FDP:Zum ersten Mal macht Lindner einen aufgeräumten Eindruck

FDP: Christian Lindner sprach wegen Corona vor einem leeren Auditorium. Vielleicht hat ihn das ein wenig gebremst.

Christian Lindner sprach wegen Corona vor einem leeren Auditorium. Vielleicht hat ihn das ein wenig gebremst.
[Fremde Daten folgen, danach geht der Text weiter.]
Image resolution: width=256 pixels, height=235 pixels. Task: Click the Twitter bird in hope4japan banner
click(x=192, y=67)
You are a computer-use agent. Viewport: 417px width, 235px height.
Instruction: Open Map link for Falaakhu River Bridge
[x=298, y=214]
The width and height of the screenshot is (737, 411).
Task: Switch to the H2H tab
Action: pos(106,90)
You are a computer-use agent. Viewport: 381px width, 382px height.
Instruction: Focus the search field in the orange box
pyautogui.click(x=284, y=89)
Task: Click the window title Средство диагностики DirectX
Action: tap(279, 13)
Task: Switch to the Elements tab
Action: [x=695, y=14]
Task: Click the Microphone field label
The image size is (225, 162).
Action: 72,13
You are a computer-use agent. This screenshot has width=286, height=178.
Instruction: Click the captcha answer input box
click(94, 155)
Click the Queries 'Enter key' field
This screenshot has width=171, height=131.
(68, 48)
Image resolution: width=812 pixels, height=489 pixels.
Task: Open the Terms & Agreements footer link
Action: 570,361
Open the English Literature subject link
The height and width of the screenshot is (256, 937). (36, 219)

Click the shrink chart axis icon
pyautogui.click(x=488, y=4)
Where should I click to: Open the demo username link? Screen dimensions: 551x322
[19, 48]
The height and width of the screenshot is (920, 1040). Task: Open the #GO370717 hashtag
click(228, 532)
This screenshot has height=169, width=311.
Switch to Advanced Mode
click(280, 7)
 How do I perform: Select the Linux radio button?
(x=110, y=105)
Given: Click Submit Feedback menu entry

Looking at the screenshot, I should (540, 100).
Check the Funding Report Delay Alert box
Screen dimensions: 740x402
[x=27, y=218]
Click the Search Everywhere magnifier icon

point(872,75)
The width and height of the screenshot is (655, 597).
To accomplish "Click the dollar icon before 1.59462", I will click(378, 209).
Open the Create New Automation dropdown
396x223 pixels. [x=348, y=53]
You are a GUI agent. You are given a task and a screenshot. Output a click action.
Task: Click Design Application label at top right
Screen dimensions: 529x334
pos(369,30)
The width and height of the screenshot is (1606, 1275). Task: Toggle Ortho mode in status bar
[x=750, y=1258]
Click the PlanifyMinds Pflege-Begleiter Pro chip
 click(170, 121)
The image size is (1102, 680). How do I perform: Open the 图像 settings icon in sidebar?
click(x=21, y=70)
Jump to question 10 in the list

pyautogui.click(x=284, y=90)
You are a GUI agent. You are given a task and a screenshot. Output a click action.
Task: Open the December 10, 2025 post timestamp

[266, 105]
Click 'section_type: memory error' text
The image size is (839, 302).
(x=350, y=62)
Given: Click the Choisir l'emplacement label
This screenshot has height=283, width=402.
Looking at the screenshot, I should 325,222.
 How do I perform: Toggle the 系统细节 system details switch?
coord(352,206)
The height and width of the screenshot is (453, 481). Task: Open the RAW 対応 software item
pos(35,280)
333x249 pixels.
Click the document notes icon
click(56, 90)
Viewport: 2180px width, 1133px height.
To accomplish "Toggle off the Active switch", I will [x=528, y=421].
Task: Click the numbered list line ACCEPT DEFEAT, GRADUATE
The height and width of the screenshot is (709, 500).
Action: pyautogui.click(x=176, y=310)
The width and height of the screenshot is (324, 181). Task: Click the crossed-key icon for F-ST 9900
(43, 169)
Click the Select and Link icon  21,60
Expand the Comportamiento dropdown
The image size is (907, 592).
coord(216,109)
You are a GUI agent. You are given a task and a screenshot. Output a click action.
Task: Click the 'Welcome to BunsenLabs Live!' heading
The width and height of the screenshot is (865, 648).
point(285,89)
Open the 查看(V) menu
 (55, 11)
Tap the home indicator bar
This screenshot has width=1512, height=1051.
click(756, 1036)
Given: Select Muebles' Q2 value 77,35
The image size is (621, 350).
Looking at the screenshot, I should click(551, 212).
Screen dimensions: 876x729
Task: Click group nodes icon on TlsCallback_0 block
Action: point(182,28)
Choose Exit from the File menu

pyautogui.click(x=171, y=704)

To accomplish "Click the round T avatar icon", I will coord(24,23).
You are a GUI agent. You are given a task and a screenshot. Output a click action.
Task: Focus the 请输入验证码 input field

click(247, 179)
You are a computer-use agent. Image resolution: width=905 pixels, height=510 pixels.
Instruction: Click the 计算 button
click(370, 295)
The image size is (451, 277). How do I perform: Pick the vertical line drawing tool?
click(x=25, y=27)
(Foto: Sebastian Gollnow/dpa)

Der FDP-Chef hätte in Stuttgart beim Dreikönigstreffen auftrumpfen können. Dass er stattdessen eine moderate Rede hält, zeigt, dass er aus Fehlern der Vergangenheit gelernt hat.

Kommentar von Nico Fried

Zwei Jahre ist es her, da geriet Christian Lindner kurz nach dem Dreikönigstreffen der Liberalen in Not. Die Wahl eines FDP-Ministerpräsidenten mit Stimmen der AfD in Thüringen stellte ihn vor die größte Krise seiner Zeit als Parteichef. Damals rettete ihn auch, was der FDP sonst oft vorgeworfen wurde: dass die Partei an der Spitze nur aus Lindner bestand und somit niemand da war, der ihm ein Konkurrent hätte sein können. In dieser Situation war nicht damit zu rechnen, dass Lindner im Januar 2022 von der Bühne des Stuttgarter Opernhauses als Bundesfinanzminister grüßen würde.

Es spricht für den FDP-Chef, dass er sich in diesem Jahr jeglichen Triumphalismus verkniffen hat. Das war in der Vergangenheit stets ein Problem seiner Vorgänger gewesen, sei es bei Guido Westerwelle nach dem Wahlerfolg 2009 oder bei Philipp Rösler, nachdem er Angela Merkel einen Bundespräsidenten Joachim Gauck aufgezwungen hatte. Lindner hätte sich diesmal sowieso nicht groß feiern lassen können, weil das Auditorium in Stuttgart wegen Corona leer war. Das mag auch den Redner gebremst haben. Doch hat es der Parteichef nicht nur jetzt, sondern schon seit Wochen ganz gut hinbekommen, selbstbewusst aufzutreten, ohne sich und die Partei zu wichtig zu nehmen. Zum ersten Mal in seiner Karriere macht Lindner einen aufgeräumten Eindruck.

Man kann heute noch nicht sagen, ob das wirklich Resultat einer Reifung ist oder doch nur Momentaufnahme, gespeist von guten Ergebnissen bei der Wahl und in den Koalitionsverhandlungen. Die zweite Untugend der Liberalen neben ihrer Überheblichkeit war in den vergangenen Jahren die Neigung, schnell beleidigt zu sein. Als sich die Corona-Pandemie in den Wochen nach der Bundestagswahl gegen den verfrühten Optimismus der FDP wendete, tauchte diese Leberwurschtigkeit vereinzelt wieder auf. Wenn Lindner das auch noch unter Kontrolle bekommt, kann er wirklich für sich in Anspruch nehmen, die FDP vorangebracht zu haben.